[Collected data entries]
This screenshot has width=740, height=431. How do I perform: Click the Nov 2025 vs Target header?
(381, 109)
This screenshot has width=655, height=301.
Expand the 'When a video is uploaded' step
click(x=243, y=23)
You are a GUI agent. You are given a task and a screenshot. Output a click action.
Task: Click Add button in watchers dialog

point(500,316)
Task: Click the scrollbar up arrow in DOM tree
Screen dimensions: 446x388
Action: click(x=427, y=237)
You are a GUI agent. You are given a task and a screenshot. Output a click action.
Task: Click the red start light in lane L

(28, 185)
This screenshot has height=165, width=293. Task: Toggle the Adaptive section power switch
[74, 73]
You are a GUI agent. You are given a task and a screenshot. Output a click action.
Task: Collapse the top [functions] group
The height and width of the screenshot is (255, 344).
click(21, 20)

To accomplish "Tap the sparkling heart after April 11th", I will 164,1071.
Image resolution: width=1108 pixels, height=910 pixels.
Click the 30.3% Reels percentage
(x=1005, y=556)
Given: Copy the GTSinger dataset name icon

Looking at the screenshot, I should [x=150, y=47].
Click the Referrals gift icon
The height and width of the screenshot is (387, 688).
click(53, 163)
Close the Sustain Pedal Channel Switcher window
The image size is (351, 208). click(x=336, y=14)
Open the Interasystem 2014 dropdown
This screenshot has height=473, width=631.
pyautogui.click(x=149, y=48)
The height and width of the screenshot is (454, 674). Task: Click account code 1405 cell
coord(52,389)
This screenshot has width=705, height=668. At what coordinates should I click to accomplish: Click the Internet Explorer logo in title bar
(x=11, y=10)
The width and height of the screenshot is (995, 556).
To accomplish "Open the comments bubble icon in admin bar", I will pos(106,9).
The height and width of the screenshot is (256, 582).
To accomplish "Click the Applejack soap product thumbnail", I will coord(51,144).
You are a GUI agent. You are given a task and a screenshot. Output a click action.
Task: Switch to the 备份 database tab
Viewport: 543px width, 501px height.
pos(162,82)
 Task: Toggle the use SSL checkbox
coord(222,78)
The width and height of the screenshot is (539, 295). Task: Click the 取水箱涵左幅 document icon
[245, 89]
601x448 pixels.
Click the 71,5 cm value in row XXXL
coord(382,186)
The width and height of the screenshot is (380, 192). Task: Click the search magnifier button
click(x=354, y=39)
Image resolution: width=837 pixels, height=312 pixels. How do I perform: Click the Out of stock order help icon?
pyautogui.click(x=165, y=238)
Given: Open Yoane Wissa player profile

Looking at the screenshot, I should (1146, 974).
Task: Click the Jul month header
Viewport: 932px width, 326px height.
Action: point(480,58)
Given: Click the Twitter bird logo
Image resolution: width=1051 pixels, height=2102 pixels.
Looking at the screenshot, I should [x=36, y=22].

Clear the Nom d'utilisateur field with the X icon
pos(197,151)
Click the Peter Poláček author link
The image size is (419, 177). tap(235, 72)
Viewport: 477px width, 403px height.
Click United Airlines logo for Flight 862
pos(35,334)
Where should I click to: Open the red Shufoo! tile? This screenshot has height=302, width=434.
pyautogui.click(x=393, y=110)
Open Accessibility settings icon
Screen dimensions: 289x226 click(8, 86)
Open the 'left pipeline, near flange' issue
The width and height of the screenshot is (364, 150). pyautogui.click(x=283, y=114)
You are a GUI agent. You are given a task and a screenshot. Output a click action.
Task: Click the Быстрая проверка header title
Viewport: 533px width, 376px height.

_Task description_
Every record, word for word, must be returned.

_Expected answer_
This screenshot has width=740, height=431. How do I perform: Click the Nov 2025 vs Target header?
(381, 109)
This screenshot has width=655, height=301.
Expand the 'When a video is uploaded' step
click(x=243, y=23)
You are a GUI agent. You are given a task and a screenshot. Output a click action.
Task: Click Add button in watchers dialog

point(500,316)
Task: Click the scrollbar up arrow in DOM tree
Screen dimensions: 446x388
Action: click(x=427, y=237)
You are a GUI agent. You are given a task and a screenshot. Output a click action.
Task: Click the red start light in lane L

(28, 185)
This screenshot has height=165, width=293. Task: Toggle the Adaptive section power switch
[74, 73]
You are a GUI agent. You are given a task and a screenshot. Output a click action.
Task: Collapse the top [functions] group
The height and width of the screenshot is (255, 344).
click(21, 20)

To accomplish "Tap the sparkling heart after April 11th", I will 164,1071.
Image resolution: width=1108 pixels, height=910 pixels.
Click the 30.3% Reels percentage
(x=1005, y=556)
Given: Copy the GTSinger dataset name icon

Looking at the screenshot, I should [x=150, y=47].
Click the Referrals gift icon
The height and width of the screenshot is (387, 688).
click(53, 163)
Close the Sustain Pedal Channel Switcher window
The image size is (351, 208). click(x=336, y=14)
Open the Interasystem 2014 dropdown
This screenshot has height=473, width=631.
pyautogui.click(x=149, y=48)
The height and width of the screenshot is (454, 674). Task: Click account code 1405 cell
coord(52,389)
This screenshot has width=705, height=668. At what coordinates should I click to accomplish: Click the Internet Explorer logo in title bar
(x=11, y=10)
The width and height of the screenshot is (995, 556).
To accomplish "Open the comments bubble icon in admin bar", I will pos(106,9).
The height and width of the screenshot is (256, 582).
To accomplish "Click the Applejack soap product thumbnail", I will coord(51,144).
You are a GUI agent. You are given a task and a screenshot. Output a click action.
Task: Switch to the 备份 database tab
Viewport: 543px width, 501px height.
pos(162,82)
 Task: Toggle the use SSL checkbox
coord(222,78)
The width and height of the screenshot is (539, 295). Task: Click the 取水箱涵左幅 document icon
[245, 89]
601x448 pixels.
Click the 71,5 cm value in row XXXL
coord(382,186)
The width and height of the screenshot is (380, 192). Task: Click the search magnifier button
click(x=354, y=39)
Image resolution: width=837 pixels, height=312 pixels. How do I perform: Click the Out of stock order help icon?
pyautogui.click(x=165, y=238)
Given: Open Yoane Wissa player profile

Looking at the screenshot, I should (1146, 974).
Task: Click the Jul month header
Viewport: 932px width, 326px height.
Action: point(480,58)
Given: Click the Twitter bird logo
Image resolution: width=1051 pixels, height=2102 pixels.
Looking at the screenshot, I should [x=36, y=22].

Clear the Nom d'utilisateur field with the X icon
pos(197,151)
Click the Peter Poláček author link
The image size is (419, 177). tap(235, 72)
Viewport: 477px width, 403px height.
Click United Airlines logo for Flight 862
pos(35,334)
Where should I click to: Open the red Shufoo! tile? This screenshot has height=302, width=434.
pyautogui.click(x=393, y=110)
Open Accessibility settings icon
Screen dimensions: 289x226 click(8, 86)
Open the 'left pipeline, near flange' issue
The width and height of the screenshot is (364, 150). pyautogui.click(x=283, y=114)
You are a GUI agent. You are given a task and a screenshot. Output a click action.
Task: Click the Быстрая проверка header title
Viewport: 533px width, 376px height.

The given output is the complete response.